WHAT THE EXERCISE ASKS:
Set down the material exactly, keeping every line whole.

*** Begin section ***

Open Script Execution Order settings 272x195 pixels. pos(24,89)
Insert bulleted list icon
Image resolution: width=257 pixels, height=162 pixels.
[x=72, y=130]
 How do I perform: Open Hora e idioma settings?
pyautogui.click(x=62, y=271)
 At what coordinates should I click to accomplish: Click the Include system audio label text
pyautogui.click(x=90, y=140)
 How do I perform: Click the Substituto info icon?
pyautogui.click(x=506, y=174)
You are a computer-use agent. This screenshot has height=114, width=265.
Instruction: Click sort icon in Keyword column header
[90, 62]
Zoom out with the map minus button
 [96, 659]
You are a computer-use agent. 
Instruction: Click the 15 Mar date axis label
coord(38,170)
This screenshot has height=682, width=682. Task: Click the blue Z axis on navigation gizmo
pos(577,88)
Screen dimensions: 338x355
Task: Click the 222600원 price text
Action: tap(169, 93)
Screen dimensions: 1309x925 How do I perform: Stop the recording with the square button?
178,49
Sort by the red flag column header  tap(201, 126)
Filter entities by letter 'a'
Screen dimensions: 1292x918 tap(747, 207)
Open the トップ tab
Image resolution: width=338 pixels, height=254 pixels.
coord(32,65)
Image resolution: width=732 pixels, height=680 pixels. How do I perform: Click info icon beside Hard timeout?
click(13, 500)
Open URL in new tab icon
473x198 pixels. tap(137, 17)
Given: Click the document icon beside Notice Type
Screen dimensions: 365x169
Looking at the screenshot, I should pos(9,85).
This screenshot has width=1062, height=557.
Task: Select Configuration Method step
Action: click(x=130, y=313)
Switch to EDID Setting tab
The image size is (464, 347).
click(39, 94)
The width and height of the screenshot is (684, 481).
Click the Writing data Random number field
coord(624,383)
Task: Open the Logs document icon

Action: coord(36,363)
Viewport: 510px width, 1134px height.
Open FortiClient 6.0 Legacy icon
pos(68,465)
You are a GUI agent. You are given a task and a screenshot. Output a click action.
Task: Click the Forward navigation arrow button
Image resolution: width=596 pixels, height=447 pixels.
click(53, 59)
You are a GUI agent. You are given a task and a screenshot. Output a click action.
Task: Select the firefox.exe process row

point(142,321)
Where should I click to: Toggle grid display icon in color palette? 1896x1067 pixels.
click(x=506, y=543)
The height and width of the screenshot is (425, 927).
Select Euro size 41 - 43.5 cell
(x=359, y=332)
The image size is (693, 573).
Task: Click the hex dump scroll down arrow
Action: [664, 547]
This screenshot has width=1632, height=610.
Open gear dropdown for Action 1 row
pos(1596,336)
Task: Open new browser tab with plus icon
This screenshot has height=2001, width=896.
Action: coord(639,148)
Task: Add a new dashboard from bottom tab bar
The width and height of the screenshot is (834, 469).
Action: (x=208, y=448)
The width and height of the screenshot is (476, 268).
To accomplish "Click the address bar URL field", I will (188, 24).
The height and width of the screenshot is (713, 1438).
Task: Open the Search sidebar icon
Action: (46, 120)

*** End section ***

RESPONSE:
Open Script Execution Order settings 272x195 pixels. pos(24,89)
Insert bulleted list icon
Image resolution: width=257 pixels, height=162 pixels.
[x=72, y=130]
 How do I perform: Open Hora e idioma settings?
pyautogui.click(x=62, y=271)
 At what coordinates should I click to accomplish: Click the Include system audio label text
pyautogui.click(x=90, y=140)
 How do I perform: Click the Substituto info icon?
pyautogui.click(x=506, y=174)
You are a computer-use agent. This screenshot has height=114, width=265.
Instruction: Click sort icon in Keyword column header
[90, 62]
Zoom out with the map minus button
 [96, 659]
You are a computer-use agent. 
Instruction: Click the 15 Mar date axis label
coord(38,170)
This screenshot has height=682, width=682. Task: Click the blue Z axis on navigation gizmo
pos(577,88)
Screen dimensions: 338x355
Task: Click the 222600원 price text
Action: tap(169, 93)
Screen dimensions: 1309x925 How do I perform: Stop the recording with the square button?
178,49
Sort by the red flag column header  tap(201, 126)
Filter entities by letter 'a'
Screen dimensions: 1292x918 tap(747, 207)
Open the トップ tab
Image resolution: width=338 pixels, height=254 pixels.
coord(32,65)
Image resolution: width=732 pixels, height=680 pixels. How do I perform: Click info icon beside Hard timeout?
click(13, 500)
Open URL in new tab icon
473x198 pixels. tap(137, 17)
Given: Click the document icon beside Notice Type
Screen dimensions: 365x169
Looking at the screenshot, I should pos(9,85).
This screenshot has width=1062, height=557.
Task: Select Configuration Method step
Action: click(x=130, y=313)
Switch to EDID Setting tab
The image size is (464, 347).
click(39, 94)
The width and height of the screenshot is (684, 481).
Click the Writing data Random number field
coord(624,383)
Task: Open the Logs document icon

Action: coord(36,363)
Viewport: 510px width, 1134px height.
Open FortiClient 6.0 Legacy icon
pos(68,465)
You are a GUI agent. You are given a task and a screenshot. Output a click action.
Task: Click the Forward navigation arrow button
Image resolution: width=596 pixels, height=447 pixels.
click(53, 59)
You are a GUI agent. You are given a task and a screenshot. Output a click action.
Task: Select the firefox.exe process row

point(142,321)
Where should I click to: Toggle grid display icon in color palette? 1896x1067 pixels.
click(x=506, y=543)
The height and width of the screenshot is (425, 927).
Select Euro size 41 - 43.5 cell
(x=359, y=332)
The image size is (693, 573).
Task: Click the hex dump scroll down arrow
Action: [664, 547]
This screenshot has width=1632, height=610.
Open gear dropdown for Action 1 row
pos(1596,336)
Task: Open new browser tab with plus icon
This screenshot has height=2001, width=896.
Action: coord(639,148)
Task: Add a new dashboard from bottom tab bar
The width and height of the screenshot is (834, 469).
Action: (x=208, y=448)
The width and height of the screenshot is (476, 268).
To accomplish "Click the address bar URL field", I will (188, 24).
The height and width of the screenshot is (713, 1438).
Task: Open the Search sidebar icon
Action: (46, 120)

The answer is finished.